Introduction
With the introduction of Record.Truncate() in Business Central 16.0 (Business Central 2025 release wave 2), developers gained a new, high-speed way to clear entire tables, but how much faster is it really than DeleteAll()?
I decided to put it to the test across three real-world scenarios, small, medium, and enterprise-scale datasets, to measure not only speed but also behavioral differences, such as trigger execution and limitations.
GitHub Link: https://github.com/oussabuh/Truncate-vs-DeleteAll
The Methods in Comparison
Before diving into numbers, here’s a quick recap of what each method does:
| Method | Triggers Executed | Description |
|---|---|---|
DeleteAll(true) | ✅ Yes | Deletes all records while running OnDelete and validation triggers |
DeleteAll(false) | ❌ No | Deletes records without triggering business logic |
Record.Truncate() | ❌ No | Performs a SQL TRUNCATE directly on the table, fastest, but restricted |
Scenario 1: Small Dataset (1,000 Records)
This test aimed to show the baseline performance difference with a small dataset, just enough to measure time while still allowing Business Central to execute triggers normally.
- DeleteAll(true) executed all triggers and completed last. 1280 ms
- DeleteAll(false) finished noticeably faster since it skipped logic. 121 ms
- Record.Truncate() cleared the table almost instantly. 9 ms



📸 As shown in the screenshots, the performance gap is clear even at a small scale, Truncate shows a sharp advantage right from the start.
Scenario 2: Medium Dataset (50,000 Records)
When scaling to 50,000 records, the gap widened dramatically.
DeleteAll(true)took several seconds due to trigger execution.
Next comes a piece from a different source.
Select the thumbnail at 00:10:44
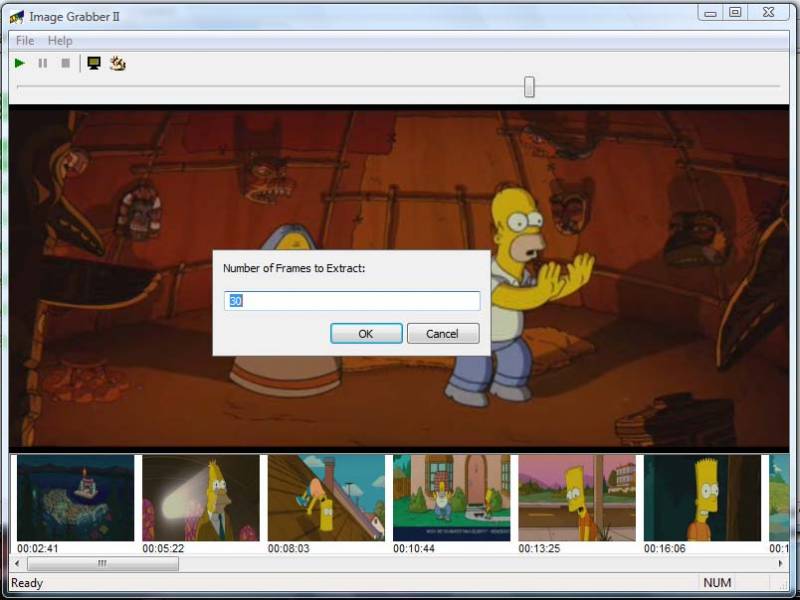 point(452,498)
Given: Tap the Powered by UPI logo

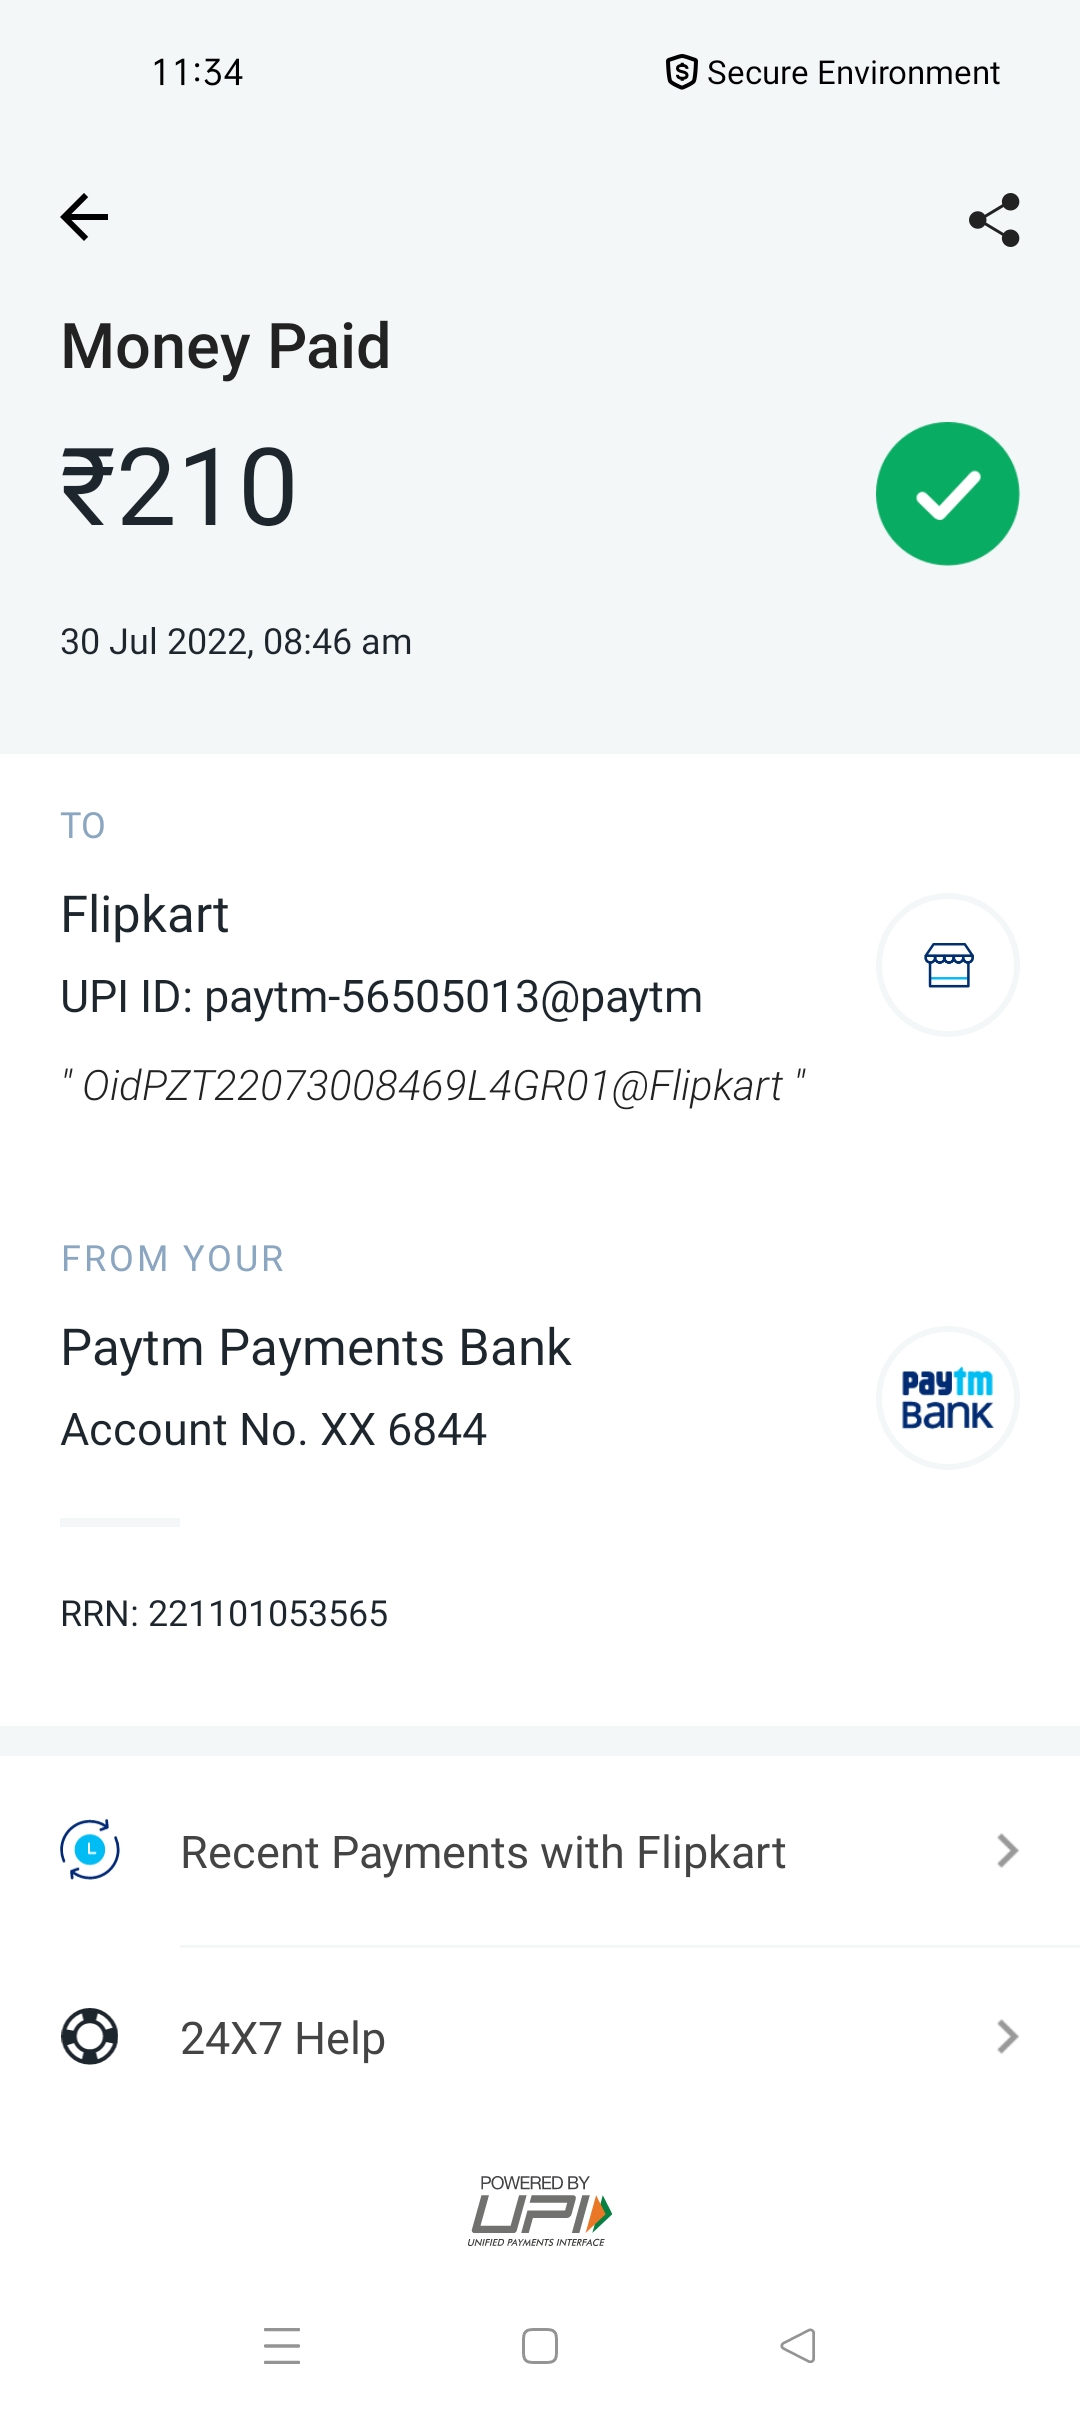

Approximately 1 minuteDeleteAll(false)improved speed by several factors. 2343 msRecord.Truncate()completed in a fraction of the time, maintaining stability with no triggers executed. 10 ms



📸 As shown in the screenshots, DeleteAll(false) performed roughly 5–10x faster than DeleteAll(true), while Truncate() was almost instantaneous.
This test also confirmed that Truncate does not raise trigger-based confirmation messages, proving that it fully bypasses AL-level business logic.
Scenario 3: Large Dataset (1,000,000 Records)
This was the enterprise-scale performance test, designed to push each method to its limits.
DeleteAll(true)took the longest, reflecting heavy trigger overhead. Approximately 27 minutesDeleteAll(false)remained stable and efficient, but still required noticeable time. Approximately 0.5 minuteRecord.Truncate()cleared all 1 million records nearly instantly, a massive performance gain. 80 ms



📸 As shown in the screenshots, Truncate dominated this test, completing in milliseconds compared to seconds or even minutes for DeleteAll methods.
Understanding Truncate Limitations
While Record.Truncate() is extremely fast, it’s not universally safe. Microsoft officially lists six limitations that should guide your decision on when to use it.
| Limitation | Description | Recommendation |
|---|---|---|
| Table Type | Only works on Normal tables | Use DeleteAll for temporary/system tables |
| Try Function | Not supported within TryFunction blocks | Use DeleteAll |
| Security Filters | Fails when user filters are applied | Use DeleteAll to respect filters |
| FlowFields / Marked Records | Not supported | Use DeleteAll |
| Event Subscribers | Skips events completely | Avoid on tables with dependencies |
| Media Fields | Not supported | Use DeleteAll for cleanup |

These were all confirmed during my limitation testing phase.
📊 Performance Highlights
Here’s how performance scaled across the three datasets (see screenshots for full details):
| Dataset | DeleteAll(true) | DeleteAll(false) | Record.Truncate() |
|---|---|---|---|
| 1K Records | Slowest | Fast | Fastest |
| 50K Records | Significantly slower | ~5–10x faster | Almost instant |
| 1M Records | Extremely slow | Stable but slower | Instantaneous |
In all three cases, Record.Truncate() consistently outperformed the others, sometimes by over 100x, proving how impactful it can be when used in the right scenario.
Best Practices
- ✅ Use
Record.Truncate()only for bulk cleanup or test data reset scenarios - ⚠️ Avoid using it where triggers, events, or security filters are essential
- ⚙️ Use
DeleteAll(false)for routine cleanup without triggers - 🧩 Use
DeleteAll(true)only when business logic or validation must be enforced
Conclusion
In my tests, Record.Truncate() delivered remarkable performance improvements, especially at scale. For large data volumes, it’s by far the fastest way to clear tables in Business Central.
That said, its limitations and skipped logic mean it should be used carefully, especially in production environments.